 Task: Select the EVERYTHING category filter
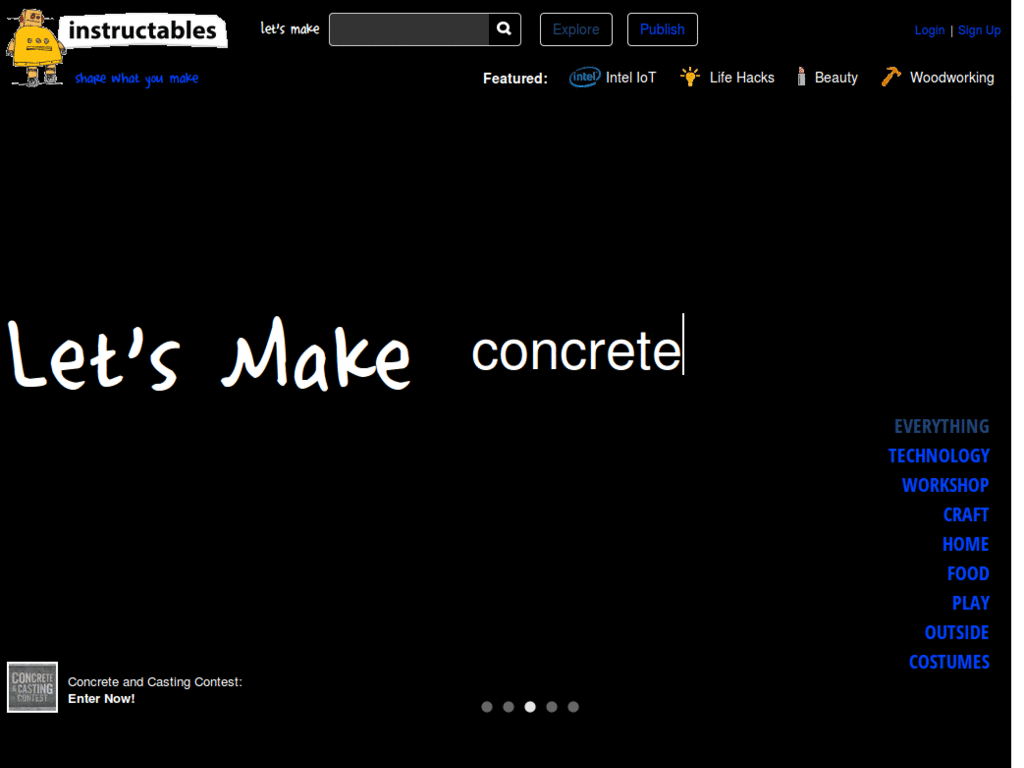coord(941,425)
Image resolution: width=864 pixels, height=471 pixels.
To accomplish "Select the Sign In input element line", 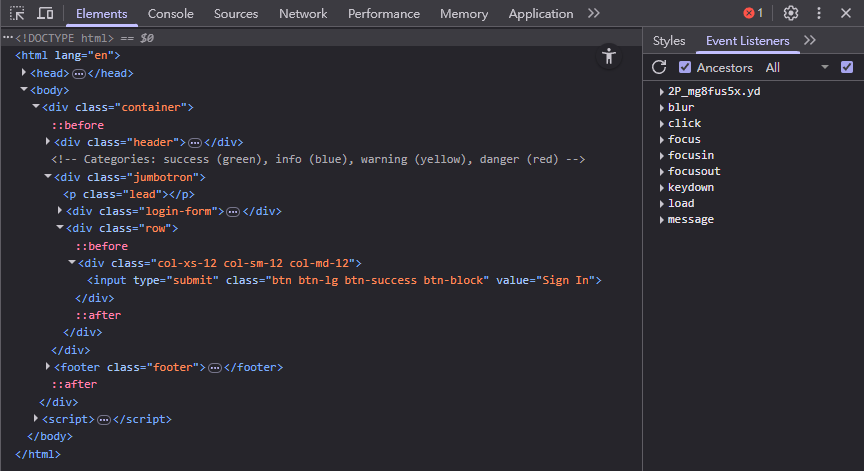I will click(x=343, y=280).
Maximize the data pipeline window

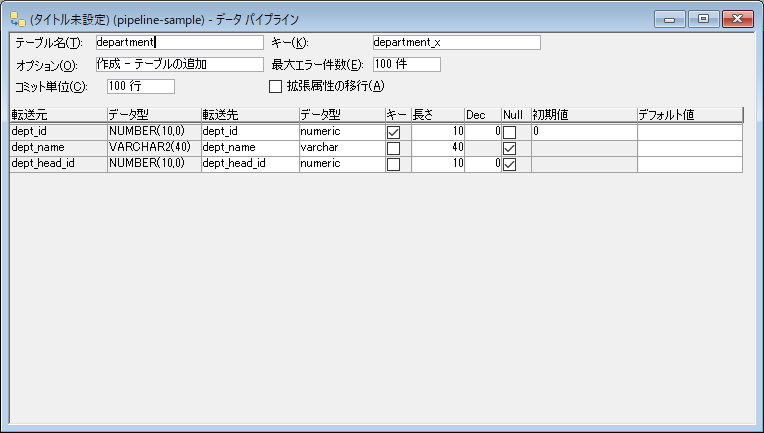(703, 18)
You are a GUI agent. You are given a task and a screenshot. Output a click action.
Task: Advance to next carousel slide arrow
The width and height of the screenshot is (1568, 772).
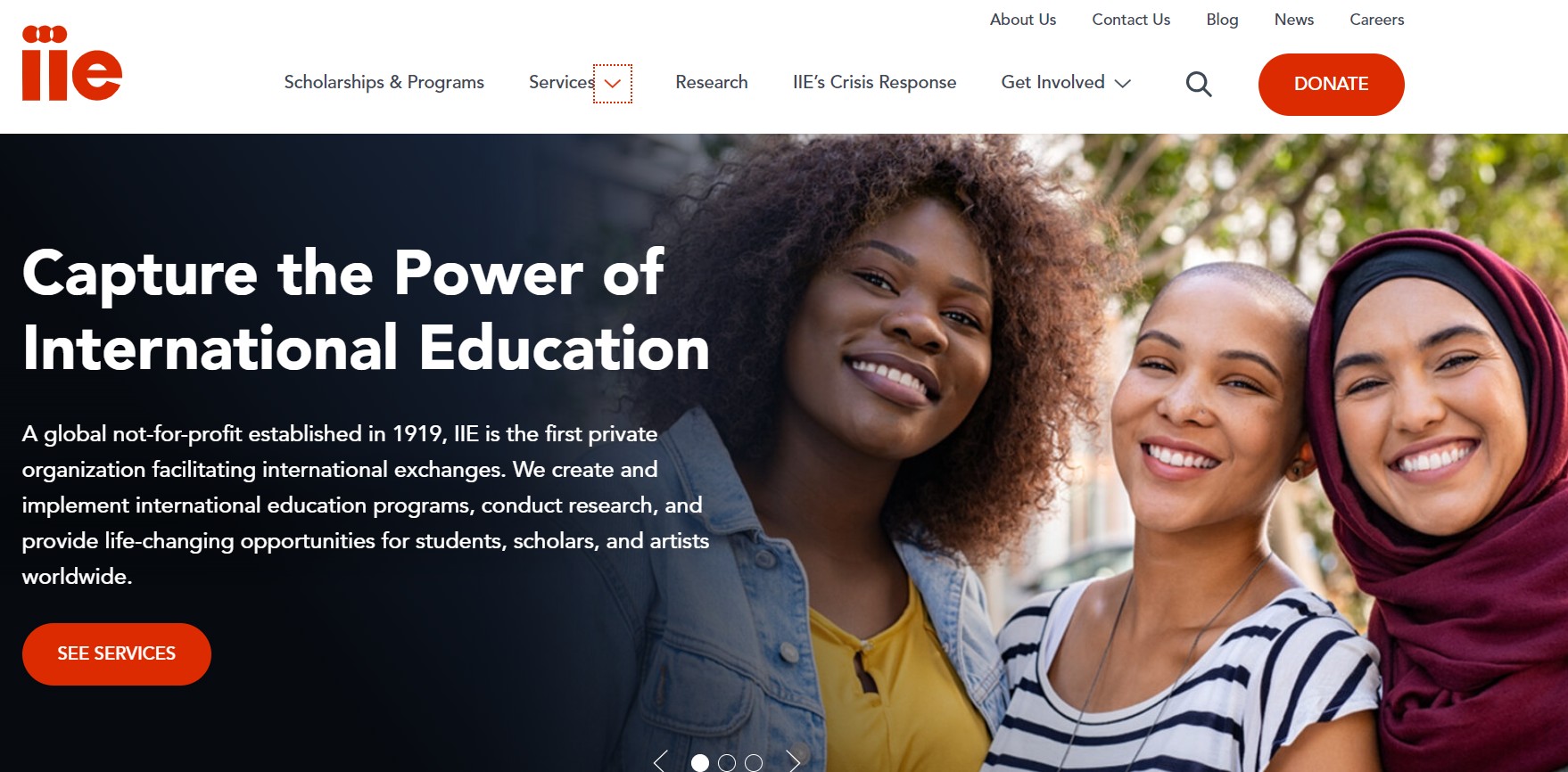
++++++++++++++++++++
Reproduce only the lines between the line with "You are a GUI" and the final line of the records, both included, so that the copy matches them exactly and contains no pictures.

You are a GUI agent. You are given a task and a screenshot. Output a click action.
Task: Advance to next carousel slide arrow
The width and height of the screenshot is (1568, 772).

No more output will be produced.